Via Macity
Con iAd Apple muove i primi passi nel mercato del mobile advertising, proponendo un servizio di mobile advertising specificatamente studiato per il software dei dispositivi multitouch della Mela.
Il concetto che sta alla base di iAd è strettamente legato alle applicazioni e al loro significato nell’utilizzo giornaliero di un utente. Secondo Steve Jobs, a differenze dall’esperienza desktop, l’attività ricerca è meno importante sui device mobili; la parte delle leone è fatta dalle applicazioni e dal tempo che l’utente trascorre in loro compagnia. Il ragionamento di Jobs è semplice: così come su desktop il centro nevralgico dell’attività web è rappresentata dal motore di ricerca, su cellulare invece tutto parte della applicazioni.
Da questo assunto (più o meno condivisibile) prende le mosse la filosofia di iAd: i messaggi promozionali sono integrati direttamente nelle applicazioni e tentano di offrire un servizio che dovrà coniugare l’impatto emozionale – tipico degli spot televisivi – con l’interattività del web. Come dimostrato nella presentazione, la pubblicità offerta da iAd assomiglia molto di più ad una mini-applicazione interna alle app stessa, capace di offrire giochi integrati o opzioni interattive.
Tutto ciò consentendo all’utente di non abbandonare l’applicazione, che continuerà ad essere attiva sullo sfondo ed accessibile una volta chiuso lo spot. Questa è forse la caratteristica peculiare di iAd: cliccando su un messaggio promozionale, l’utente non abbandona mai l’applicazione; la pubblicità è interna al software. Un conceto radicalmente differente da quello di altre proposte pubblicitarie. Se ad esempio osserviamo i messaggio promozionali tipici del network di AdMob, noteremo che solitamente il click costringe l’utente ad abbandonare l’applicazione in uso, per raggiungere ad esempio l’iTunes Store, l’App Store, le Mappe oppure una pagina del browser. Con iAd non sarà più così.
Non sono ancora chiari i dettagli sulla gestione del marketplace e su come verranno gestito il network pubblicitario; si sa solo che il modello applicato da Apple sarà un condivisione del ricavato: l 40% andrà alla Mela mentre il restante 60% dagli inserzionisti. Non è chiaro però se tale ricavato sarà calcolato sui click, oppure sulle vendite effettuate attraverso le pubblicità, oppure semplicemente ad impression.
A prescindere dai dettagli più specifici, iAd rappresenta muove in una direzione molto precisa: così come il sistema operativo cui fa capo, il network pubblicitario mobile della Mela evidenzia un’anima tendenzialmente chiusa e autoreferenziale, limitando le escursioni dell’utente all’interno delle app in uso, ed escludendo la possibilità di espandere l’esperienza promozionale verso lidi esterni concorrenziali, come ad esempio le pagine web o i contatti telefonici.

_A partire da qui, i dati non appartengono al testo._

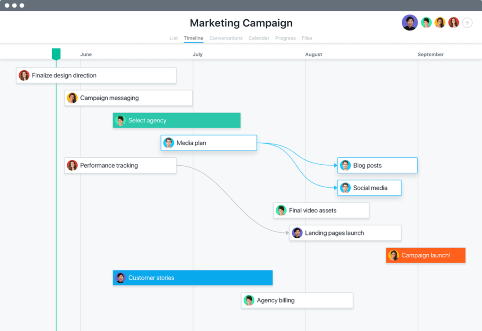Click the assignee avatar on Customer stories
482x331 pixels.
(x=121, y=277)
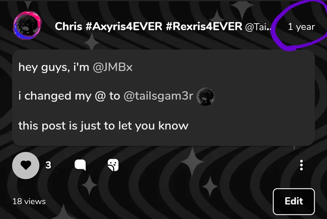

Al di là di quel che sarà e di come si configura questo sistema, quello che è certo è che Apple sta cambiando lo scenario del mondo delle app e degli sviluppatori che dipenderanno strettamente da Cupertino per una fetta che in alcuni potrebbe anche essere rilevante se non totale, del loro fatturato visto che il primo target sono coloro che creano programmi a costo zero o da 79 centesimi. Questa classe di programmatori potrebbe ad un certo punto trovare difficile se non impossibile lasciare App Store a meno di trovare altre piattaforme che offrano le stesse opportunità non tanto in termini di profitto (Google con Android, ammesso che vada in porto l’affare AdMob potrebbe creare un sistema similare), quando nel rapporto tra numero di applicazioni distribuite e numero di banner serviti. Apple al momento con i suoi 85 milioni di dispositivi venduti, le quasi 200mila applicazioni e i 4 miliardi di download è imbattibile.
iAd cambia anche il business di Apple o, meglio, continua a modificarlo sempre più in termini di un ecosistema che dalla semplice vendita di hardware e software, punta per il fatturato anche sui servizi. Nel caso di iAd siamo di fronte ad un modello che parte dalle percentuali sulla vendita di applicazioni (30% del costo) e sconfina su un profitto che deriva dalla concessione pubblicitaria con margini del tutto simili a quelle di un’agenzia. Ovviamente per Apple, come hanno fatto notare alcuni analisti, anche ammesso di fare il tutto esaurito con le inserzioni, si tratterebbe di “argent de poche”, ma qui il valore è nel concetto che sta alla base di questa svolta strategica.